*Brief*
Among the entries below, please repeat exactly and only the lines from the line containing "This screenshot has width=1174, height=738." to the line containing "Given: Click the blue", both lines included.

── Record excerpts ──

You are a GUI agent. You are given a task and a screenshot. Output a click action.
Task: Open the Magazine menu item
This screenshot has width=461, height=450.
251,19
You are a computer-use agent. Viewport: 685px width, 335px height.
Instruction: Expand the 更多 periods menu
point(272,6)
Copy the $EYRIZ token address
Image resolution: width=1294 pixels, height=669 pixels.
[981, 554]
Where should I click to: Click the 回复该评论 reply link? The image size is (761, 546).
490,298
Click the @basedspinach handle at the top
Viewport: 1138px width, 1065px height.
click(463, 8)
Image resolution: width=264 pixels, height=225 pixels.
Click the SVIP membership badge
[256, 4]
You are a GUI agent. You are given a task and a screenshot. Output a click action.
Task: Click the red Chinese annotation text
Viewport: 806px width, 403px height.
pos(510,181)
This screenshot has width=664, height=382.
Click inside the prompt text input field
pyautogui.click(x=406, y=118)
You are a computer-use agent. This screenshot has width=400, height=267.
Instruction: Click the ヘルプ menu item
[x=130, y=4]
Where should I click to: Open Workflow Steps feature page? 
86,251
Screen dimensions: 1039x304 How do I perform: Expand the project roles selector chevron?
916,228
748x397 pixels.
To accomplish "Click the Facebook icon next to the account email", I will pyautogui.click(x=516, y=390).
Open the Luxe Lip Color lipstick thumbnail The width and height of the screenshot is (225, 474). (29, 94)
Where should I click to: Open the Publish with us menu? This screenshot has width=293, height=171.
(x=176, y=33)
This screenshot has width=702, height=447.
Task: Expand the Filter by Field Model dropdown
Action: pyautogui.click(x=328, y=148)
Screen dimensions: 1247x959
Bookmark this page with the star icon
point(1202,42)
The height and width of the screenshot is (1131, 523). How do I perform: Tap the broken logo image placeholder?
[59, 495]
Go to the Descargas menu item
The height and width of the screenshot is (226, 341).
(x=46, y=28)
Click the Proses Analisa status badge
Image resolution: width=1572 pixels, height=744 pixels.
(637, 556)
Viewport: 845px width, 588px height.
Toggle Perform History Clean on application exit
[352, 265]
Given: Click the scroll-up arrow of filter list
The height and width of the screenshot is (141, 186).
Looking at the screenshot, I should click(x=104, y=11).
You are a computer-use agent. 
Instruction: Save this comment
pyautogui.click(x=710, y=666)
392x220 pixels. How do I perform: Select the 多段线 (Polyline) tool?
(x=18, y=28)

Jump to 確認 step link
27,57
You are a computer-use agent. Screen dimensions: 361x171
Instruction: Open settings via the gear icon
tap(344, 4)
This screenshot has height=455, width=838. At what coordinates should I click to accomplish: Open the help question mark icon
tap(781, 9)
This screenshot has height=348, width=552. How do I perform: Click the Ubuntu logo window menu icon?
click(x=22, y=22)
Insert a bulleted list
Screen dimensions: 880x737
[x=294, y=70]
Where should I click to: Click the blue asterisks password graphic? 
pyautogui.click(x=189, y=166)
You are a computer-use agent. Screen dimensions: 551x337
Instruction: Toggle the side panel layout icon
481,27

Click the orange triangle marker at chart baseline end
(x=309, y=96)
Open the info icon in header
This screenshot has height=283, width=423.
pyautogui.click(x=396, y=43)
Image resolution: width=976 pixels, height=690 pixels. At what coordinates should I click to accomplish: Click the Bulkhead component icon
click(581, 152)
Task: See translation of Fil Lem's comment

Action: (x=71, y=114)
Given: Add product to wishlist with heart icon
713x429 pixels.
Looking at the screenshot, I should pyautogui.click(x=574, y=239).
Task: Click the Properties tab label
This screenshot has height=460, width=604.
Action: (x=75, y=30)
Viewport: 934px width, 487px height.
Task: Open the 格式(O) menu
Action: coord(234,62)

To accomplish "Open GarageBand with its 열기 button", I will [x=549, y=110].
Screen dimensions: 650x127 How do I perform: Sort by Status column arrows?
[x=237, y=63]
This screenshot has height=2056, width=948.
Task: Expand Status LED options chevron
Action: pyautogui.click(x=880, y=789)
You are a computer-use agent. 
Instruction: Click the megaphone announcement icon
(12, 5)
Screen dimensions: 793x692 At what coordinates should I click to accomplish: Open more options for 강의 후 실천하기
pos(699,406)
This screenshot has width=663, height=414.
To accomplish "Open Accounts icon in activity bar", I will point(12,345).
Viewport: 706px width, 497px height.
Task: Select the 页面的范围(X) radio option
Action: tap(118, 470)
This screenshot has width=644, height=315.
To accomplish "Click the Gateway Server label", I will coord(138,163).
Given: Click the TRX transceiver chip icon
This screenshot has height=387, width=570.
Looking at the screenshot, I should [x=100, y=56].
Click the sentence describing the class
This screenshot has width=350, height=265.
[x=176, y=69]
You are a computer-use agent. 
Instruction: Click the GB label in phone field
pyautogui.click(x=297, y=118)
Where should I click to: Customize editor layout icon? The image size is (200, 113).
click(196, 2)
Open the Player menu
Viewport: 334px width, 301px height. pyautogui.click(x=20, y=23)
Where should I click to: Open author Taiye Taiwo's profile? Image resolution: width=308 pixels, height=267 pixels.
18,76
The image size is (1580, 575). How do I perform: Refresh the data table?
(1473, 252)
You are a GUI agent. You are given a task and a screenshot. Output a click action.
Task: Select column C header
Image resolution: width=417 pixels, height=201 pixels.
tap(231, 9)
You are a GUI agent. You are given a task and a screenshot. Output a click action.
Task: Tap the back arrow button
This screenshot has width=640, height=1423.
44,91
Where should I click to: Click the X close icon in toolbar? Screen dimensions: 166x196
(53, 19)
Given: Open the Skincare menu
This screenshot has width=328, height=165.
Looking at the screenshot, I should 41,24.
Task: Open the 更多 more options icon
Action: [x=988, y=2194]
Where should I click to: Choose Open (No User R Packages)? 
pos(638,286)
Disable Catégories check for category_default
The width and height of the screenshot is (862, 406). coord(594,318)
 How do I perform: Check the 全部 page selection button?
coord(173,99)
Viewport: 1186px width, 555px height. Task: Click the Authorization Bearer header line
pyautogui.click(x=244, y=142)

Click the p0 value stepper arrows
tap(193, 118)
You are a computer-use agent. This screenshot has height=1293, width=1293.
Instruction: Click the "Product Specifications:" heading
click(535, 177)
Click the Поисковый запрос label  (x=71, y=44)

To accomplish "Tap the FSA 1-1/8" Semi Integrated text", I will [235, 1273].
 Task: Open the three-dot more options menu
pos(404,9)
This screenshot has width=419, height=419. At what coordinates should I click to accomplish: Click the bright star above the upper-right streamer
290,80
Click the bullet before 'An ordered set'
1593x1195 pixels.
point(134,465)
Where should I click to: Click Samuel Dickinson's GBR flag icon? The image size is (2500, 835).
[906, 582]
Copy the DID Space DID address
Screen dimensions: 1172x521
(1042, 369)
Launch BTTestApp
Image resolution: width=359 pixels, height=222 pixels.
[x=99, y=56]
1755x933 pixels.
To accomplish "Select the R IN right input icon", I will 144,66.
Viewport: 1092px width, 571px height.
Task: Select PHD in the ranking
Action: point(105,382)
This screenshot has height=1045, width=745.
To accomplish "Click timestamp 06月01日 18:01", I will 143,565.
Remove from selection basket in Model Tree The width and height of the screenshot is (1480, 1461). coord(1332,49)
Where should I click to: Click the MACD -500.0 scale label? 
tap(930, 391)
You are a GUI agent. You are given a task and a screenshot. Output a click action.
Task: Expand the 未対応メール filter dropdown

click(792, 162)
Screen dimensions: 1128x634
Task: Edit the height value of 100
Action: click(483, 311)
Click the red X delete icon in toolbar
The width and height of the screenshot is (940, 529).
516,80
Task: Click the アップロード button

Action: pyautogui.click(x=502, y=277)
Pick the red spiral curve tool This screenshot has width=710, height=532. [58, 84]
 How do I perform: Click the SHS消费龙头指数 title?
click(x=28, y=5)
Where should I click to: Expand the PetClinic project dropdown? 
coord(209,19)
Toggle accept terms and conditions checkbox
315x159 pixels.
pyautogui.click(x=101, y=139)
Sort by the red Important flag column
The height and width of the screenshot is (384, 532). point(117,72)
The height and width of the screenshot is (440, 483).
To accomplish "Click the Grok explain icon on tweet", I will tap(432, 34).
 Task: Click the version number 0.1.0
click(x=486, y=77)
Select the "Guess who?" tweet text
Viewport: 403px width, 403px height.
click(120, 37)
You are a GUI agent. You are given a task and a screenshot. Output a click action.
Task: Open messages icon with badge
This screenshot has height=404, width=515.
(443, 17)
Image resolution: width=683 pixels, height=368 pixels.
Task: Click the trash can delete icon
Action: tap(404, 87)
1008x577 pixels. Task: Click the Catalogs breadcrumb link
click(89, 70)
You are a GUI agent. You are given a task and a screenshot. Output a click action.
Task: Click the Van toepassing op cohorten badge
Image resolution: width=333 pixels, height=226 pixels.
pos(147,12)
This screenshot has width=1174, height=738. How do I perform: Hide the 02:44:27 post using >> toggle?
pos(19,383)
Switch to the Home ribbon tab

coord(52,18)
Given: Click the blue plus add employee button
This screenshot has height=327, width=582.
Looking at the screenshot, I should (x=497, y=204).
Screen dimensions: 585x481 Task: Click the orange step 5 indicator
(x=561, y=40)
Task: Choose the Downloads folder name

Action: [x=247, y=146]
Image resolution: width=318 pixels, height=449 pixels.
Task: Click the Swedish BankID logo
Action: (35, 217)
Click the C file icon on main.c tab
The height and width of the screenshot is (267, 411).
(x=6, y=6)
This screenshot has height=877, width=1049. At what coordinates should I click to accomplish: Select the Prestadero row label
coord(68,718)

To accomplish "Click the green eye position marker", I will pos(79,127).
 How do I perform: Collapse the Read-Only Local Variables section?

───

*Completed task*
This screenshot has width=1174, height=738. How do I perform: Hide the 02:44:27 post using >> toggle?
pos(19,383)
Switch to the Home ribbon tab

coord(52,18)
Given: Click the blue plus add employee button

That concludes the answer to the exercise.